Sulla scia della Lega Nazionale e per volontà di alcuni membri della Deputazione provinciale, fu fondata a Bologna nel 1899 l'Associazione emiliana per la protezione dei fanciulli deficienti. L'obiettivo era non solo aiutare i minori con disabilità fisiche e mentali, ma anche alleggerire i costi dei manicomi che gravavano sulle casse della Provincia.

L'associazione (che si basava anche su un contributo annuo della Provincia di Bologna) assunse il compito di coordinare le attività delle varie Province emiliane, gestire i fondi e supervisionare l'Istituto per frenastenici con sede prima a San Giovanni in Persiceto e poi a Bertalia. Qui i bambini ricevevano cure ed educazione. A Crevalcore, inoltre, fu aperto un laboratorio di Pedagogia scientifica, con diverse officine. Non si sa con certezza quando l'associazione sia stata sciolta, ma si pensa che sia successo intorno al 1905.

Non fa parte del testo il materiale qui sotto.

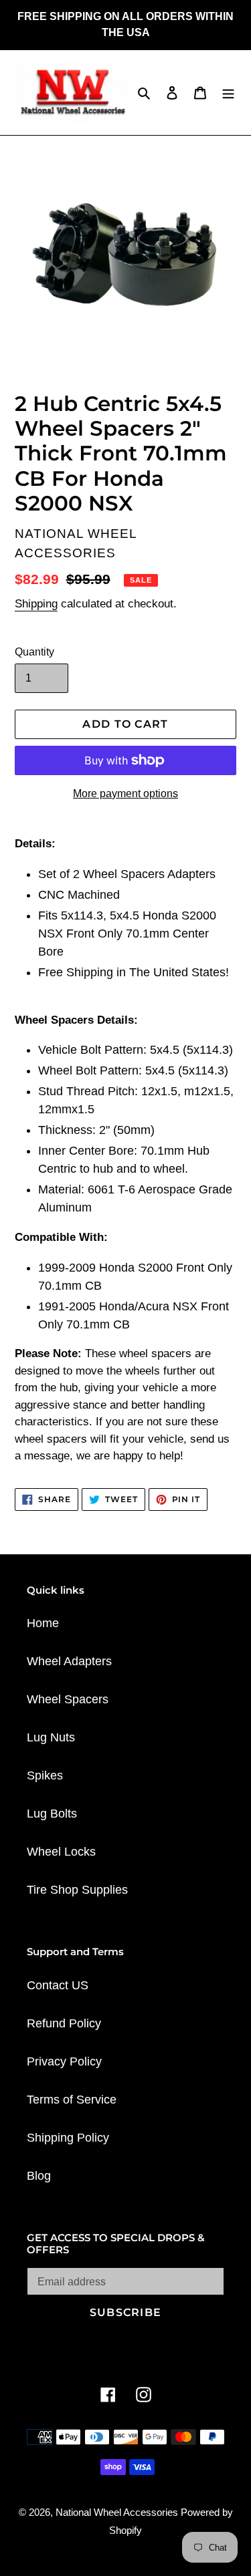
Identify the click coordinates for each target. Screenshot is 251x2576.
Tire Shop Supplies (77, 1889)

La maggior parte dei documenti conservati riguarda la gestione degli istituti di San Giovanni in Persiceto e Bertalia, con resoconti finanziari e sanitari che descrivono le condizioni fisiche e mentali dei bambini e i loro progressi scolastici. L'archivio contiene anche documenti sulla fase di fondazione dell'associazione, inclusi carteggi, materiale informativo e lettere di convocazione. Altri documenti testimoniano i rapporti con associazioni simili nelle altre Province emiliane. Per sostenere le sue attività, l'associazione contava non solo sui fondi provinciali, ma anche sulla beneficenza privata e sulle iniziative di altri enti.